Work to be completed >> Please print the entries below exactly, from the line with "You are a computer-use agent. Screen dimensions: 1024x716" through the line with "Given: Select row 3 header", including both of those lines and leaving out all others.

☆ ☆ ☆

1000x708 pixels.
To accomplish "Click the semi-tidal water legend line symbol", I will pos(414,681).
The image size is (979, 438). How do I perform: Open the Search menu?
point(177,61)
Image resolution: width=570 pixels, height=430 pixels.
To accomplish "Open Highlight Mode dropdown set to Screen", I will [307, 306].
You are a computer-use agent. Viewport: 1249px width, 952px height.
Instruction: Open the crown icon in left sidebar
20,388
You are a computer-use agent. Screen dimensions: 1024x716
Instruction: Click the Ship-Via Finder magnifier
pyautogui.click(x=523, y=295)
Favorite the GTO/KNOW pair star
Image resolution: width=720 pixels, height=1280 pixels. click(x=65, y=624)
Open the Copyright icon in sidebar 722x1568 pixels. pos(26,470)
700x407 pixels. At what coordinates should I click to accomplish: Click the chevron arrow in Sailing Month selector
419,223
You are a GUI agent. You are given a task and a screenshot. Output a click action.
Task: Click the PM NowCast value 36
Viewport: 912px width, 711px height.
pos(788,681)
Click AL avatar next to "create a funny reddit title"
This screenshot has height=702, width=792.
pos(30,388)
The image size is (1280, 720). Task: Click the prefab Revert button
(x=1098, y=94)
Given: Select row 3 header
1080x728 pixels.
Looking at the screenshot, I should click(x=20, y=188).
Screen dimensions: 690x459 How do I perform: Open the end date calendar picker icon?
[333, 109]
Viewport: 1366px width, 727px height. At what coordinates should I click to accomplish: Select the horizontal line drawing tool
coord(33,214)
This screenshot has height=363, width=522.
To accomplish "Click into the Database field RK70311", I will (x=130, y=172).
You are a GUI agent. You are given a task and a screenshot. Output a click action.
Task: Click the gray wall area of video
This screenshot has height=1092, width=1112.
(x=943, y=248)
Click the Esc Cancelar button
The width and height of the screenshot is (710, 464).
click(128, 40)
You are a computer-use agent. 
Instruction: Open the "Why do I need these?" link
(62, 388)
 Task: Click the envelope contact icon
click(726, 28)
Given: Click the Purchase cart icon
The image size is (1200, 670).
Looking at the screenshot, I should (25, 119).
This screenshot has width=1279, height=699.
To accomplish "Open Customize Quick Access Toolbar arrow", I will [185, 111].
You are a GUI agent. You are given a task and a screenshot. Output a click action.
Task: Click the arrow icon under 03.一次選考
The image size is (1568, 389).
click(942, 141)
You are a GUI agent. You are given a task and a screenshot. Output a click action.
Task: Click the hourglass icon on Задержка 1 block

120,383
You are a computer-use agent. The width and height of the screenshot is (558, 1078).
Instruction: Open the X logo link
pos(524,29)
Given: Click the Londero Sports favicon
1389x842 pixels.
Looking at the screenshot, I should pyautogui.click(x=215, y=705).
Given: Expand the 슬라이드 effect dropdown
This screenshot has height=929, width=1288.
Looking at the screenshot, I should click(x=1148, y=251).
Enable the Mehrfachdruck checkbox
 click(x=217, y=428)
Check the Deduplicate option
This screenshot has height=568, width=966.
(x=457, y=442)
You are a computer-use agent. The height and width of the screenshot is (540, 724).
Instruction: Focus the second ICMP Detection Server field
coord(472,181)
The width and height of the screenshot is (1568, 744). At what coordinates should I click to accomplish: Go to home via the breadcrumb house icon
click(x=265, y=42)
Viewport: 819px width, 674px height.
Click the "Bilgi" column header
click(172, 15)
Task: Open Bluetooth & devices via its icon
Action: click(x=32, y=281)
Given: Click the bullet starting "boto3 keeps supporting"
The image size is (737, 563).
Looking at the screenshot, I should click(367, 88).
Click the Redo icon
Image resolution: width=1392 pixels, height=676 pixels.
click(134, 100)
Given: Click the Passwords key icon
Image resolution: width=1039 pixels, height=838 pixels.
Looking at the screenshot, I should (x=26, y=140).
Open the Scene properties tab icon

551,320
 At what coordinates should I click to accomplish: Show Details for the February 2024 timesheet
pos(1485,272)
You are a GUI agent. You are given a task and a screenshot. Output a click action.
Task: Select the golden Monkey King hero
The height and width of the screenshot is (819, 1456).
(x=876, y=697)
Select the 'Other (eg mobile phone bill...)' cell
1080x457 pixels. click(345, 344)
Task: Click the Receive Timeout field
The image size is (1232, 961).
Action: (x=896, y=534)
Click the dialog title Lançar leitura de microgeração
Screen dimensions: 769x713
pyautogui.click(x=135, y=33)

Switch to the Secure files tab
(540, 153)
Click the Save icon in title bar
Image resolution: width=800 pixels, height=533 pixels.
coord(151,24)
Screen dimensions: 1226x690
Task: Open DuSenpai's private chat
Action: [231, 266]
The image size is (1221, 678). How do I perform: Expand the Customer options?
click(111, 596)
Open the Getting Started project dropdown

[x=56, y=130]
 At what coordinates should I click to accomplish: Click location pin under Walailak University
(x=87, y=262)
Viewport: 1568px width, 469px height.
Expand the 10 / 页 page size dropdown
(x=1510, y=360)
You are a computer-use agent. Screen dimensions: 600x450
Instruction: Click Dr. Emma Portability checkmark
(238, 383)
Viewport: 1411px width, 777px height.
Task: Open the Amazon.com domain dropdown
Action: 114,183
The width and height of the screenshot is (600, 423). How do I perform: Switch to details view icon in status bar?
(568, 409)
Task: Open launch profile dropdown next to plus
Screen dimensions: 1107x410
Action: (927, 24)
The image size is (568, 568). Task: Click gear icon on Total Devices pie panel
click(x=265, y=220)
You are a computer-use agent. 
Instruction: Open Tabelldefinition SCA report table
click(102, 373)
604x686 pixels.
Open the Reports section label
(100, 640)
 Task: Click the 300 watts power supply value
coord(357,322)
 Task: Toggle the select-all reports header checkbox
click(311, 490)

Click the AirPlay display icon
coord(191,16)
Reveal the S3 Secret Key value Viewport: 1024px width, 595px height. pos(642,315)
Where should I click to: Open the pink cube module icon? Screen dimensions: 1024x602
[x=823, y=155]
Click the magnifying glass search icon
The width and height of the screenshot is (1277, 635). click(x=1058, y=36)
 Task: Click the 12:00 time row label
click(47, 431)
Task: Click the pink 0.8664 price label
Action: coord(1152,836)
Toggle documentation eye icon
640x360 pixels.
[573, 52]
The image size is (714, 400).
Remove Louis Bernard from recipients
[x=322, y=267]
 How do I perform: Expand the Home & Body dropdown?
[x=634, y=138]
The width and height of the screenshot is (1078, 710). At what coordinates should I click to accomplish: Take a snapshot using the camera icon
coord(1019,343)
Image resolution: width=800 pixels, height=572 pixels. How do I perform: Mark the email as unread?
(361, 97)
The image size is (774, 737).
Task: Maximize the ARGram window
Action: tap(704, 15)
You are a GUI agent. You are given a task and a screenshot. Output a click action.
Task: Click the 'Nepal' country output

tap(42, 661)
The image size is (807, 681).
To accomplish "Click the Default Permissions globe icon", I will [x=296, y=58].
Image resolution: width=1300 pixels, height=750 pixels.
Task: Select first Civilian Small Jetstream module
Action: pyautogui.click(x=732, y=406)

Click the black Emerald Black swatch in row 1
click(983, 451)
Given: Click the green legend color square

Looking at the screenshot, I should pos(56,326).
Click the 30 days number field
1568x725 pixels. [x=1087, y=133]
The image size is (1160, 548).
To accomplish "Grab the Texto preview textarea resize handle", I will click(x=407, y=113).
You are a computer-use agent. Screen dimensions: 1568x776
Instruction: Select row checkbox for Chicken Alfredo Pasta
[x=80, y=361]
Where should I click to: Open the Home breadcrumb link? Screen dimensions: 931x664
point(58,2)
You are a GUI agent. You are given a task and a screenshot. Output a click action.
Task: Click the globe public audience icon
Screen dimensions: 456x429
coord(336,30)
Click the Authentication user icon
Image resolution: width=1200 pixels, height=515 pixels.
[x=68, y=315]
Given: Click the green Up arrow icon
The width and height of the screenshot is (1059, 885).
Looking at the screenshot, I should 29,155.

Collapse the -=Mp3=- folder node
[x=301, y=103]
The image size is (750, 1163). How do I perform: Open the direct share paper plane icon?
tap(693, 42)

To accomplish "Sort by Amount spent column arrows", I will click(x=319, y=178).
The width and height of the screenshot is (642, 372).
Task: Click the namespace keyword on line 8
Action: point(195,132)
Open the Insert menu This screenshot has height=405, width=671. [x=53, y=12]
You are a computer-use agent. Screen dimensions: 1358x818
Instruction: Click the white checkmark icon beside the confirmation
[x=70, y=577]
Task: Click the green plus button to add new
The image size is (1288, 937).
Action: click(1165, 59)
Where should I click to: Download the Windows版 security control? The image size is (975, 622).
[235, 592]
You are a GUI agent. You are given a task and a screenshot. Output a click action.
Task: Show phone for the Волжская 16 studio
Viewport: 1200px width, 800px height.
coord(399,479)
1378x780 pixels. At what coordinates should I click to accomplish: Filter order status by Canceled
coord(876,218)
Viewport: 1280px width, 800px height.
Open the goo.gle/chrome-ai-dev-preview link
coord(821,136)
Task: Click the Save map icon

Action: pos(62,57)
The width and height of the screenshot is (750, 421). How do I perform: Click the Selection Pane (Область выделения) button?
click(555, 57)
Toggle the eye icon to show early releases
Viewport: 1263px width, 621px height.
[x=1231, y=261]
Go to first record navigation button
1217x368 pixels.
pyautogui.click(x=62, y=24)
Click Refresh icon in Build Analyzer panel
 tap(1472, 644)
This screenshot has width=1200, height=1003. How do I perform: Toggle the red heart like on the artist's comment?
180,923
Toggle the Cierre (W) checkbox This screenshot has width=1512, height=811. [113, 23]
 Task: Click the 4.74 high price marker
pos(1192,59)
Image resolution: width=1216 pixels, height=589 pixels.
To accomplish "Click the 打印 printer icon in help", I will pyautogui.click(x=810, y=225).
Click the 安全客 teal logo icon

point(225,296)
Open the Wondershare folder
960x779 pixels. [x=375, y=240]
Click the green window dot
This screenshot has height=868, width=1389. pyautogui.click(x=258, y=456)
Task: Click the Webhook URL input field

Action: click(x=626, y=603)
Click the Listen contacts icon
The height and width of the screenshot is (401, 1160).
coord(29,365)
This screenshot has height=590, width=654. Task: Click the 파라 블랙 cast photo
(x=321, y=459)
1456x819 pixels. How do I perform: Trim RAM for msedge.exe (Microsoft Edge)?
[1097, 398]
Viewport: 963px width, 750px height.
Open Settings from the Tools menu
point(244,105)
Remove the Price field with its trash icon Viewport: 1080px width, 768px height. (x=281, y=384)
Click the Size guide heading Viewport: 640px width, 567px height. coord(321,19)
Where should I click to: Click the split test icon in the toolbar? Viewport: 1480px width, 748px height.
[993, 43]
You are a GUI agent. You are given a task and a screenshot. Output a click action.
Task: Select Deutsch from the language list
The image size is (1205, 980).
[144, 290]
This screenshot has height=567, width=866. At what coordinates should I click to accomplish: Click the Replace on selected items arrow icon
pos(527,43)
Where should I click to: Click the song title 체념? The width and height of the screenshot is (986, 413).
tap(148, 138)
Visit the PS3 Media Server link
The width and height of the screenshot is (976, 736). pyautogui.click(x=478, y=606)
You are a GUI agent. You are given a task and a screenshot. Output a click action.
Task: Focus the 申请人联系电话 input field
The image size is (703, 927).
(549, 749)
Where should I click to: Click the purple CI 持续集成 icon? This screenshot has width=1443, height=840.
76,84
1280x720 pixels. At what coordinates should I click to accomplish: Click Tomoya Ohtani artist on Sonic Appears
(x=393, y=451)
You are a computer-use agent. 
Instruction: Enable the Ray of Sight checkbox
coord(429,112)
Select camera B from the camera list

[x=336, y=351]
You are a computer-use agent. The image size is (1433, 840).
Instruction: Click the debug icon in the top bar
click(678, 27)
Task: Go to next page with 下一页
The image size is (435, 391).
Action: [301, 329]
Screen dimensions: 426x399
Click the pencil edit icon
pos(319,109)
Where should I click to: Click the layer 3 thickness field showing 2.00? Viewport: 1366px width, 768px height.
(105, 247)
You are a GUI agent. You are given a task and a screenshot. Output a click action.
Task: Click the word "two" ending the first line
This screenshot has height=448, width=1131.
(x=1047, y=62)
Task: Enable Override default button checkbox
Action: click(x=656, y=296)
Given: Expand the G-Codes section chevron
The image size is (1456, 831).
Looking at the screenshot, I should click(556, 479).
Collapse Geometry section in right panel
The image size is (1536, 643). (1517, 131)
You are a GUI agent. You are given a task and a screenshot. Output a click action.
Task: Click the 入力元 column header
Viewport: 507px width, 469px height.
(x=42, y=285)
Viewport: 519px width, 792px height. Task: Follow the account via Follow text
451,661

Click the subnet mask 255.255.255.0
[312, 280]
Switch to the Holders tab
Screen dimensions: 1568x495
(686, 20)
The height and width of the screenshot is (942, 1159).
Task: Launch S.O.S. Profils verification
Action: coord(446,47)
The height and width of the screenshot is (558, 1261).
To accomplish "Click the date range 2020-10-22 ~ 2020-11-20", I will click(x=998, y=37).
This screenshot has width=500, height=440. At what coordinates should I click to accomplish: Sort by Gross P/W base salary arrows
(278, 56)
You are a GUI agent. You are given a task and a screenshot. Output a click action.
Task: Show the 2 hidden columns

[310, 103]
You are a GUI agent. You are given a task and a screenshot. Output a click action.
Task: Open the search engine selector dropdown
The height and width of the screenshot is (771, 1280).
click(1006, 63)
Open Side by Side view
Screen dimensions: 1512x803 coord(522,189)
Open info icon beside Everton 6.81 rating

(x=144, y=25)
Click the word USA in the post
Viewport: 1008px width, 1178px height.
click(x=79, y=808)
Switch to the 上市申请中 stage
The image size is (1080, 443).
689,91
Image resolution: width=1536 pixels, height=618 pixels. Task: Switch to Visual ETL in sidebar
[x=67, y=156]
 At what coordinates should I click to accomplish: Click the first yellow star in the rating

☆ ☆ ☆

Answer to the problem >>
You are a computer-use agent. Screen dimensions: 1024x716
Instruction: Click the Ship-Via Finder magnifier
pyautogui.click(x=523, y=295)
Favorite the GTO/KNOW pair star
Image resolution: width=720 pixels, height=1280 pixels. click(x=65, y=624)
Open the Copyright icon in sidebar 722x1568 pixels. pos(26,470)
700x407 pixels. At what coordinates should I click to accomplish: Click the chevron arrow in Sailing Month selector
419,223
You are a GUI agent. You are given a task and a screenshot. Output a click action.
Task: Click the PM NowCast value 36
Viewport: 912px width, 711px height.
pos(788,681)
Click AL avatar next to "create a funny reddit title"
This screenshot has height=702, width=792.
pos(30,388)
The image size is (1280, 720). Task: Click the prefab Revert button
(x=1098, y=94)
Given: Select row 3 header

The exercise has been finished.